### WHAT THE TASK REQUIRES
From the records below, output exactly the lines running from the line containing "Viewport: 945px width, 664px" through the line containing "You are a computer-use agent. This", and no others.

(Dataset entries)

--

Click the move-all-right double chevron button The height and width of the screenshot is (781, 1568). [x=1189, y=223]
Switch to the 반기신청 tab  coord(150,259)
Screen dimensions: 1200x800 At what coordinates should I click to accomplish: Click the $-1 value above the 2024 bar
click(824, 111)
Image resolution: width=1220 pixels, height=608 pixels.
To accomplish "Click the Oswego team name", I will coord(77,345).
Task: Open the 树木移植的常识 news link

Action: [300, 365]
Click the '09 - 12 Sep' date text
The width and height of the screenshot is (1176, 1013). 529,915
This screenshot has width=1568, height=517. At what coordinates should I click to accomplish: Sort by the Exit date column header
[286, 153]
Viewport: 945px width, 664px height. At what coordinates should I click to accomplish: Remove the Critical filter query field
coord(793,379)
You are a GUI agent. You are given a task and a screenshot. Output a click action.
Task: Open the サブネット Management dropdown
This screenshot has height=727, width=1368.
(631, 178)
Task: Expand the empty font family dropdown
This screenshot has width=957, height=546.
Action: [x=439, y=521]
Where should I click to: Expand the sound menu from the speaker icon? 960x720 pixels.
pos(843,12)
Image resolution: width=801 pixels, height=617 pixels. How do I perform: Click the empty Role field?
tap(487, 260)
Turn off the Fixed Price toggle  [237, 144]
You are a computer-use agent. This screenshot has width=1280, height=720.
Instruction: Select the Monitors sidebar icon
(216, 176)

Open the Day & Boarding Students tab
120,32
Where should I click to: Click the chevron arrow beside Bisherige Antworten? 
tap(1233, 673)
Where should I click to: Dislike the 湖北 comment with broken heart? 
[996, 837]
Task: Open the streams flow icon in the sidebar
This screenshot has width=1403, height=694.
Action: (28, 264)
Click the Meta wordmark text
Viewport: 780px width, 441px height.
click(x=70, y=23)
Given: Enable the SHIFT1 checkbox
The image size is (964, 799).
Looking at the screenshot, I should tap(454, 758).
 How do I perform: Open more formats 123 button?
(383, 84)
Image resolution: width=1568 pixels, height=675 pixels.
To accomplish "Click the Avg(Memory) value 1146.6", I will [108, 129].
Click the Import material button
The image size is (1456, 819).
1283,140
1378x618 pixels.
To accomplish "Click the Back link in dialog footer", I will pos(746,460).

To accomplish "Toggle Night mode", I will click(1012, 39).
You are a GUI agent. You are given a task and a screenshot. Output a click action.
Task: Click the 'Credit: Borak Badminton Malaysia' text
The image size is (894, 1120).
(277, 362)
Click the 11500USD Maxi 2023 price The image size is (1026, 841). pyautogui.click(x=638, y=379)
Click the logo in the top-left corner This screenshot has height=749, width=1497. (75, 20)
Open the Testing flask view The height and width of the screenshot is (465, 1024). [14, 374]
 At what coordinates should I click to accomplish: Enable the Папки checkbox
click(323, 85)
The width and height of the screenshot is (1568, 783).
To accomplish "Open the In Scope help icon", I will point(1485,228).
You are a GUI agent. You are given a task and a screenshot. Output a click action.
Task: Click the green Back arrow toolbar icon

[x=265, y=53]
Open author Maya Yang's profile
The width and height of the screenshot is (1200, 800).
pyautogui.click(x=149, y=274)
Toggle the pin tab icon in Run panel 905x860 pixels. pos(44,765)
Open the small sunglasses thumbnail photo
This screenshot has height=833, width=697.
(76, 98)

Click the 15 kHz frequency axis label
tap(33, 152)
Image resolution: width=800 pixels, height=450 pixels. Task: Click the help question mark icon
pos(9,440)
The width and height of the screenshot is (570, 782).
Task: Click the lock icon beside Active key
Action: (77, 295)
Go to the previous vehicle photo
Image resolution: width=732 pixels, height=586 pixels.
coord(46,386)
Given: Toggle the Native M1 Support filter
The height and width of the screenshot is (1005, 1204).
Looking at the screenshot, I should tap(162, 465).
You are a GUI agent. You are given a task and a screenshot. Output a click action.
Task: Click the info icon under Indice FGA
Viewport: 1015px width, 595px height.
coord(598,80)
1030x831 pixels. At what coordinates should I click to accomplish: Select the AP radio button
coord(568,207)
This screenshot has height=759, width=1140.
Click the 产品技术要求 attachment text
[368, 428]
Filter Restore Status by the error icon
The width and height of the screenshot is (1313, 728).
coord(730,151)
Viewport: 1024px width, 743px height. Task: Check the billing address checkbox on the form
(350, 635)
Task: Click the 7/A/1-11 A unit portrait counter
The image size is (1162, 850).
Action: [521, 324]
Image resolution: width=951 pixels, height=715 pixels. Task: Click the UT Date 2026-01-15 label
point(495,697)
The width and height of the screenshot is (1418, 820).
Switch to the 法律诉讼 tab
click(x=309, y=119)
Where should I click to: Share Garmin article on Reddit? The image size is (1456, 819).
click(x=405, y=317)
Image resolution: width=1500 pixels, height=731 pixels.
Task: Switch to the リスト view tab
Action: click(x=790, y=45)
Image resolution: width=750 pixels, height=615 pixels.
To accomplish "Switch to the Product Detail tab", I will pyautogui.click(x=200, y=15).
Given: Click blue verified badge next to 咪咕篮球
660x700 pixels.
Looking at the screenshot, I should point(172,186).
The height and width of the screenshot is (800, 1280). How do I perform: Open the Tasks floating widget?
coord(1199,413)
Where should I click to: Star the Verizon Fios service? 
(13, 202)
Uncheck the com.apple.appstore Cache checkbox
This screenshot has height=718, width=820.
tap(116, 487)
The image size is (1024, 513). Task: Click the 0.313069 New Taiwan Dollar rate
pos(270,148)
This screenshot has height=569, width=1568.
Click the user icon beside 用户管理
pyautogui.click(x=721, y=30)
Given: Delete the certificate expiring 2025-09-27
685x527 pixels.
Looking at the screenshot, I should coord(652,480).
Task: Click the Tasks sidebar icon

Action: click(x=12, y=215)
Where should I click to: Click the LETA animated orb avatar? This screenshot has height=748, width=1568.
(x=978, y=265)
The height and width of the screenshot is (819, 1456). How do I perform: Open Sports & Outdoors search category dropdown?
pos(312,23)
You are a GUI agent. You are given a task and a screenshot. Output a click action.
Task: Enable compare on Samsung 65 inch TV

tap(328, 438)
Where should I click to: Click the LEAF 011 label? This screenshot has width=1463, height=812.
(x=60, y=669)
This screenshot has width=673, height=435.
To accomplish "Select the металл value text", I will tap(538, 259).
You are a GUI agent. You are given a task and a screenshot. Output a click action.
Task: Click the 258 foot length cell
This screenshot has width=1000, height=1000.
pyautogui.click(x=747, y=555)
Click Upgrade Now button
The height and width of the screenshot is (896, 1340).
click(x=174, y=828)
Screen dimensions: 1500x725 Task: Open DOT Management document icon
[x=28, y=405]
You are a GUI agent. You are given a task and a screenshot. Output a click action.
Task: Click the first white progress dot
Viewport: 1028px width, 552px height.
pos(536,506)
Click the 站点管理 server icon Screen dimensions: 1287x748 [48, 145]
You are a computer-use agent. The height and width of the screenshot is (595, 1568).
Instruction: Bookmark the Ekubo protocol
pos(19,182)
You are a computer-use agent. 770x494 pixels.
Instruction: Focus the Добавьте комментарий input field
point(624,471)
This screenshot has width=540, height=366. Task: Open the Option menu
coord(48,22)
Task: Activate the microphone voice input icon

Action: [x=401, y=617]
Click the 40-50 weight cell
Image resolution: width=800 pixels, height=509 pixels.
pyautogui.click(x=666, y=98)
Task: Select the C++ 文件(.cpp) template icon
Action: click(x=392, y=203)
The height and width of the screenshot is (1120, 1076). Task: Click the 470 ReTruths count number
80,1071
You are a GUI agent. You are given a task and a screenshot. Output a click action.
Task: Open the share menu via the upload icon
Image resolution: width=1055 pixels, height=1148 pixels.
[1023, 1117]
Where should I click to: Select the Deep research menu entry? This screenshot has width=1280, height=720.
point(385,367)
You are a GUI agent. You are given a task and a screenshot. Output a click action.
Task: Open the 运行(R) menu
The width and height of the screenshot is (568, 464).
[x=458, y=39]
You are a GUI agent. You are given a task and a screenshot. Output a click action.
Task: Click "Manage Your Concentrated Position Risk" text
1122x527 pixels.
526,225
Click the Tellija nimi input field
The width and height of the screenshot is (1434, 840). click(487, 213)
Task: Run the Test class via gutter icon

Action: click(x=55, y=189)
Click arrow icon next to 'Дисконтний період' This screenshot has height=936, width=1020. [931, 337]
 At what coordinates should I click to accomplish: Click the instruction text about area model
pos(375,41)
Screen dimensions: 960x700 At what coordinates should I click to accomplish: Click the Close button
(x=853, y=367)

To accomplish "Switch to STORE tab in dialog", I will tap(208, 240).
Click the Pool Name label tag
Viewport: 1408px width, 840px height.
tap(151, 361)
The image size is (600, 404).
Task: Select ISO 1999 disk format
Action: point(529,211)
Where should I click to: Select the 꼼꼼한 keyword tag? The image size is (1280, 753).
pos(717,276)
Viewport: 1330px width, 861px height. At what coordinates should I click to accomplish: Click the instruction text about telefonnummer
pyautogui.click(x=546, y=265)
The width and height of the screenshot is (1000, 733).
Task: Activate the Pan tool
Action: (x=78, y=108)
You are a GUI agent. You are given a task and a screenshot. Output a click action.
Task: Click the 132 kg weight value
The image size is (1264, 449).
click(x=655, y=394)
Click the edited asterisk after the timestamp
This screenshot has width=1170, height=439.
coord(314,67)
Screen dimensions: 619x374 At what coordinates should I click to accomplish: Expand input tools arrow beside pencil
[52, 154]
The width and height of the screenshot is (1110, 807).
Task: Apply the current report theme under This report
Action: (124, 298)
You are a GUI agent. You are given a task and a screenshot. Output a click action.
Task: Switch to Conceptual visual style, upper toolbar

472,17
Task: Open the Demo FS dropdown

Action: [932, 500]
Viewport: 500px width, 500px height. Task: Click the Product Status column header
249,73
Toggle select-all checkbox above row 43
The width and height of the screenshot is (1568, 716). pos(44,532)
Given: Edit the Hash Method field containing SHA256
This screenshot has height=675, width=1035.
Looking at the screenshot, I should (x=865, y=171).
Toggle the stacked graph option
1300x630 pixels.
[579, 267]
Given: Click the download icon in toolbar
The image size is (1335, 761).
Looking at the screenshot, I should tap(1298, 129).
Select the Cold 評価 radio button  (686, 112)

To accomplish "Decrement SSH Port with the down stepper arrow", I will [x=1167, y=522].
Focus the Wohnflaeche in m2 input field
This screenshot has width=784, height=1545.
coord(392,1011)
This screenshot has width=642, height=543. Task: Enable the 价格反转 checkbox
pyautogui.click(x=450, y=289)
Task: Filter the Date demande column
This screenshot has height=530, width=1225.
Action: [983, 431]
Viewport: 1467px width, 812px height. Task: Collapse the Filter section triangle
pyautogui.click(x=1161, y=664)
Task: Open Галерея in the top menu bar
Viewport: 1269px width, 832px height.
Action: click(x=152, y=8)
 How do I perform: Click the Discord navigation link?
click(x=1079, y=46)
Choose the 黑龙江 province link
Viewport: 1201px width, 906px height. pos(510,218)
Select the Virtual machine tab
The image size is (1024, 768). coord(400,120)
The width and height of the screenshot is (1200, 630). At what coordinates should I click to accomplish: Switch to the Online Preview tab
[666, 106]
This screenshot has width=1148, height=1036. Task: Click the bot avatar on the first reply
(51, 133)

--

### ANSWER TO THE PROBLEM
Viewport: 945px width, 664px height. At what coordinates should I click to accomplish: Remove the Critical filter query field
coord(793,379)
You are a GUI agent. You are given a task and a screenshot. Output a click action.
Task: Open the サブネット Management dropdown
This screenshot has height=727, width=1368.
(631, 178)
Task: Expand the empty font family dropdown
This screenshot has width=957, height=546.
Action: [x=439, y=521]
Where should I click to: Expand the sound menu from the speaker icon? 960x720 pixels.
pos(843,12)
Image resolution: width=801 pixels, height=617 pixels. How do I perform: Click the empty Role field?
tap(487, 260)
Turn off the Fixed Price toggle  [237, 144]
You are a computer-use agent. This screenshot has width=1280, height=720.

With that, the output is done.